▶ _Entries supplied_:
• • •

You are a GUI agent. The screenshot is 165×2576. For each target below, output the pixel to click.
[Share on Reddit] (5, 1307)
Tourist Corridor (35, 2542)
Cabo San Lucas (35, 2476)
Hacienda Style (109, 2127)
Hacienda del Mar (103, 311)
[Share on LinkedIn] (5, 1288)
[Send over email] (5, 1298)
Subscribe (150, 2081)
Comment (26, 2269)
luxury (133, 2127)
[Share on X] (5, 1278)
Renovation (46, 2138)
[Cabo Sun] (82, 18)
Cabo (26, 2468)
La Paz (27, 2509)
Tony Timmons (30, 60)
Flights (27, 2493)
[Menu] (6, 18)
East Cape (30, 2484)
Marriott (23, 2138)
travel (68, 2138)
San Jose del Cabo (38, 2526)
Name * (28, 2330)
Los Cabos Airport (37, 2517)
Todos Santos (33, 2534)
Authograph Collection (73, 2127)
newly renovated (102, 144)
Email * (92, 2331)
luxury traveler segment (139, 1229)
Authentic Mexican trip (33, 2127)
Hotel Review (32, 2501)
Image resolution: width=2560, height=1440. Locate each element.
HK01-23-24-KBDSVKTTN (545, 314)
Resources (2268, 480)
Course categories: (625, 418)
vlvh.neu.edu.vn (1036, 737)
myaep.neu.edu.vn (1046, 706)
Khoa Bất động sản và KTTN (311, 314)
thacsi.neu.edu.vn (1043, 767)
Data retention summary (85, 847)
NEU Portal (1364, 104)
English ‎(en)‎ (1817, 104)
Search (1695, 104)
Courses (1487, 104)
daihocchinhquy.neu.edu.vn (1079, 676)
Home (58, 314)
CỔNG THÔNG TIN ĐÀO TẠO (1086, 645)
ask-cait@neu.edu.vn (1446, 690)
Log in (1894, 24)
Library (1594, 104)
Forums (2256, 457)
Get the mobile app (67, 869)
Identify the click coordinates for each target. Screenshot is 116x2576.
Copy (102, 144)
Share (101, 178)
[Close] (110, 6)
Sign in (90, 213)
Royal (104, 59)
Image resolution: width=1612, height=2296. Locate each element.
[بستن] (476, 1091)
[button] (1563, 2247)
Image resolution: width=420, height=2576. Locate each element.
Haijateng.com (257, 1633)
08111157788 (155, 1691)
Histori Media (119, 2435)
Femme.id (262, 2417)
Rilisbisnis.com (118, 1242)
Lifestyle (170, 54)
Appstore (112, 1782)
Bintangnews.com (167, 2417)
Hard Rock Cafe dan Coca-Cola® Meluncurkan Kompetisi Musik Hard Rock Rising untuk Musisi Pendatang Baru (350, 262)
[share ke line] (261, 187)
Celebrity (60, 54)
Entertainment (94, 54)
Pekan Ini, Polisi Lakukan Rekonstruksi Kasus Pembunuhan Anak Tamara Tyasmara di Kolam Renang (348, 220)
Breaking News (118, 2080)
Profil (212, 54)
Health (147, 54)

• • •

▶ _What needs to be done_: Write all the entries again precisely as they were given.

▶ _Task output_:
You are a GUI agent. The screenshot is 165×2576. For each target below, output the pixel to click.
[Share on Reddit] (5, 1307)
Tourist Corridor (35, 2542)
Cabo San Lucas (35, 2476)
Hacienda Style (109, 2127)
Hacienda del Mar (103, 311)
[Share on LinkedIn] (5, 1288)
[Send over email] (5, 1298)
Subscribe (150, 2081)
Comment (26, 2269)
luxury (133, 2127)
[Share on X] (5, 1278)
Renovation (46, 2138)
[Cabo Sun] (82, 18)
Cabo (26, 2468)
La Paz (27, 2509)
Tony Timmons (30, 60)
Flights (27, 2493)
[Menu] (6, 18)
East Cape (30, 2484)
Marriott (23, 2138)
travel (68, 2138)
San Jose del Cabo (38, 2526)
Name * (28, 2330)
Los Cabos Airport (37, 2517)
Todos Santos (33, 2534)
Authograph Collection (73, 2127)
newly renovated (102, 144)
Email * (92, 2331)
luxury traveler segment (139, 1229)
Authentic Mexican trip (33, 2127)
Hotel Review (32, 2501)
Image resolution: width=2560, height=1440. Locate each element.
HK01-23-24-KBDSVKTTN (545, 314)
Resources (2268, 480)
Course categories: (625, 418)
vlvh.neu.edu.vn (1036, 737)
myaep.neu.edu.vn (1046, 706)
Khoa Bất động sản và KTTN (311, 314)
thacsi.neu.edu.vn (1043, 767)
Data retention summary (85, 847)
NEU Portal (1364, 104)
English ‎(en)‎ (1817, 104)
Search (1695, 104)
Courses (1487, 104)
daihocchinhquy.neu.edu.vn (1079, 676)
Home (58, 314)
CỔNG THÔNG TIN ĐÀO TẠO (1086, 645)
ask-cait@neu.edu.vn (1446, 690)
Log in (1894, 24)
Library (1594, 104)
Forums (2256, 457)
Get the mobile app (67, 869)
Identify the click coordinates for each target. Screenshot is 116x2576.
Copy (102, 144)
Share (101, 178)
[Close] (110, 6)
Sign in (90, 213)
Royal (104, 59)
Image resolution: width=1612, height=2296. Locate each element.
[بستن] (476, 1091)
[button] (1563, 2247)
Image resolution: width=420, height=2576. Locate each element.
Haijateng.com (257, 1633)
08111157788 (155, 1691)
Histori Media (119, 2435)
Femme.id (262, 2417)
Rilisbisnis.com (118, 1242)
Lifestyle (170, 54)
Appstore (112, 1782)
Bintangnews.com (167, 2417)
Hard Rock Cafe dan Coca-Cola® Meluncurkan Kompetisi Musik Hard Rock Rising untuk Musisi Pendatang Baru (350, 262)
[share ke line] (261, 187)
Celebrity (60, 54)
Entertainment (94, 54)
Pekan Ini, Polisi Lakukan Rekonstruksi Kasus Pembunuhan Anak Tamara Tyasmara di Kolam Renang (348, 220)
Breaking News (118, 2080)
Profil (212, 54)
Health (147, 54)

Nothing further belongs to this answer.